Question études supérieures, j'ai fait
une première année en bande dessinée
à Saint-Luc, où je me suis vite rendu
compte que ce n'était pas un métier pour
moi. Ensuite, je me suis orienté plus logiquement
vers des études de communication graphique à
La Cambre, durant cinq années à Bruxelles.

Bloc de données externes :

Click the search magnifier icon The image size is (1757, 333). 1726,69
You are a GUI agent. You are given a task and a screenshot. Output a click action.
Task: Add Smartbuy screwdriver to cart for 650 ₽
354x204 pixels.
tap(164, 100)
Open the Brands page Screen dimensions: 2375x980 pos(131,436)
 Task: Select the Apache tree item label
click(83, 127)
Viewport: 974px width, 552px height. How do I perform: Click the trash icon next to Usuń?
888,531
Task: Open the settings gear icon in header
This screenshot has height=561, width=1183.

Bref, je suis devenu graphiste, ce qui est un métier
contraignant quand on doit travailler pour des clients
qui ont un "sens" artistique très différent
du vôtre. Être son propre client est nettement
plus agréable : ce qui est le cas aujourd'hui,
puisque je réalise les maquettes de tous mes
bouquins.
Comment s'est développée votre
passion pour la bande dessinée ?
Un peu par hasard. Le hasard d'une librairie de bande
dessinée qui est venue s'installer près
de chez moi : la librairie Schlirf Book. J'y passais
des heures et des heures (j'avais 14 ans), j'aidais
de temps en temps Yves Schlirf (actuellement
directeur éditorial de Dargaud Benelux) à
tenir sa librairie, et vers 23 ans, j'y ai fait un mi-temps
pendant neuf mois. Si je suis dans ce domaine aujourd'hui,
je le dois clairement à Schlirf. Merci Yves !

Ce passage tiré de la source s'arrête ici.